=== What you have to do ===
Looking at the entries, say how many lines contain the string "will". Offer nothing besides the number.

=== Records for this exercise ===
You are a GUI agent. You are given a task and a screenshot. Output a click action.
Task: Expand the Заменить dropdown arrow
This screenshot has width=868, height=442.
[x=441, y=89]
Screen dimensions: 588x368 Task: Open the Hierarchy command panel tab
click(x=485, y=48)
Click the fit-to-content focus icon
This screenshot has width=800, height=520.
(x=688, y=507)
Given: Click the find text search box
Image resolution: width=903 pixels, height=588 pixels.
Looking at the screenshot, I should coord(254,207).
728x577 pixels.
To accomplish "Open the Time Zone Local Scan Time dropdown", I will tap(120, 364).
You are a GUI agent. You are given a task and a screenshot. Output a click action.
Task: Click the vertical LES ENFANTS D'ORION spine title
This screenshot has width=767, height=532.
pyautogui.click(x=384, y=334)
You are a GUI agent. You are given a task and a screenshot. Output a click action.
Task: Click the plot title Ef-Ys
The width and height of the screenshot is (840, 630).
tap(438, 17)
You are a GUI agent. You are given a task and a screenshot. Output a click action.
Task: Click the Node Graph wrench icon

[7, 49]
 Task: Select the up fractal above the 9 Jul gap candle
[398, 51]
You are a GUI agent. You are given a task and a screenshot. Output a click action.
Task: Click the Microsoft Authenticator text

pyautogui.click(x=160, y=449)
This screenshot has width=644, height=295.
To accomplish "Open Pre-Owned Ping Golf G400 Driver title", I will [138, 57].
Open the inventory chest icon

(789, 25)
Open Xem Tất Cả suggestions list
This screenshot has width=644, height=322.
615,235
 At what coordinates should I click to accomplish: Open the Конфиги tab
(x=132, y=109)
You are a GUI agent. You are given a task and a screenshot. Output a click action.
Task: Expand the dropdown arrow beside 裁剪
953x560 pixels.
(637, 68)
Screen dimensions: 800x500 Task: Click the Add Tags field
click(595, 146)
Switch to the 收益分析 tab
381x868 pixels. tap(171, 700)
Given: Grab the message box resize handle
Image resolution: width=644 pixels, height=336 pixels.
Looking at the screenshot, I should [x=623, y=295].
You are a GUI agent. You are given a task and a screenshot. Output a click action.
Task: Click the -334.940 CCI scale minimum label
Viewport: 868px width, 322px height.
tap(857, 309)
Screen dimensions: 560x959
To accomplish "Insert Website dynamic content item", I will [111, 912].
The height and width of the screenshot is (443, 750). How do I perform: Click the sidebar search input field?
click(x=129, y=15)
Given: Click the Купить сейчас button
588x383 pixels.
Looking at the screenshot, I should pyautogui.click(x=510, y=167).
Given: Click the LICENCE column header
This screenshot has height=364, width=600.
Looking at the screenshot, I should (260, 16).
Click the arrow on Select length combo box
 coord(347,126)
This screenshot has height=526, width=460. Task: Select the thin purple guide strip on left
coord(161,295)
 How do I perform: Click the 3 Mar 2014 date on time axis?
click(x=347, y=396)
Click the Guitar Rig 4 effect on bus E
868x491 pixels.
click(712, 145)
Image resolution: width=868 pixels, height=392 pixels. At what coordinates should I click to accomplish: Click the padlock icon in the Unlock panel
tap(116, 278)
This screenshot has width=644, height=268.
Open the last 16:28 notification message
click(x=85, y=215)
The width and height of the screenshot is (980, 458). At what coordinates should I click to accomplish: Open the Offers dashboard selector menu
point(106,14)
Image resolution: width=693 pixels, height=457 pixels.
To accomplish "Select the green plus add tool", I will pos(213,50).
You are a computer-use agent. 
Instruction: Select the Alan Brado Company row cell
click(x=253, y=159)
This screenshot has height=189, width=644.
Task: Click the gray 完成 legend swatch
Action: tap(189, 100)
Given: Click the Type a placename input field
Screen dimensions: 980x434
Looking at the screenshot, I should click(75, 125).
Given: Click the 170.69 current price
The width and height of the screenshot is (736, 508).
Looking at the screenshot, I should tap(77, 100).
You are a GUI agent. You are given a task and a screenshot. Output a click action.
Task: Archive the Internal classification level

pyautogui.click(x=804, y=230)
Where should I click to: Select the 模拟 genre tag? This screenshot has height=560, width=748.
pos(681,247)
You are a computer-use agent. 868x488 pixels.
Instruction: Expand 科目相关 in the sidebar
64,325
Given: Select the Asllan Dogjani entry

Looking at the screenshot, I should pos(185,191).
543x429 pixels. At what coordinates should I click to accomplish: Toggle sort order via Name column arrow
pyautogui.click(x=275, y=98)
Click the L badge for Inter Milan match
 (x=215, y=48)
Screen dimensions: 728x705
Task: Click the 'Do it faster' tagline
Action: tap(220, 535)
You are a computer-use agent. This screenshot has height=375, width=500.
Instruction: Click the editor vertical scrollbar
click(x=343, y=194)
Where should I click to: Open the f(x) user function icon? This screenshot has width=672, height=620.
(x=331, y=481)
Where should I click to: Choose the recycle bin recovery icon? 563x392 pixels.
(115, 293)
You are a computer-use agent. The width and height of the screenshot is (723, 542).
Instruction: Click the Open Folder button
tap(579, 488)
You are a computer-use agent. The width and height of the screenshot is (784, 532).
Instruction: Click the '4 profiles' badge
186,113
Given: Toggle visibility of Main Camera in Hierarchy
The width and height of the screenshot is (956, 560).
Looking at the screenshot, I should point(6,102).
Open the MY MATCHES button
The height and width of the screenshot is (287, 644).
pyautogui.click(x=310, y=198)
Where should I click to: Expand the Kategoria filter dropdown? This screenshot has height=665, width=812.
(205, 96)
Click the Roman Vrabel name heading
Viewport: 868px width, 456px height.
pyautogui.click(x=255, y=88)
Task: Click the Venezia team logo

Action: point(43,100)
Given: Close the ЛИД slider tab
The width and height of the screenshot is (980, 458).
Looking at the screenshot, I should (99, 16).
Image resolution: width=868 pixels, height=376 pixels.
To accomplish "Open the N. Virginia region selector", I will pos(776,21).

=== Your response ===
5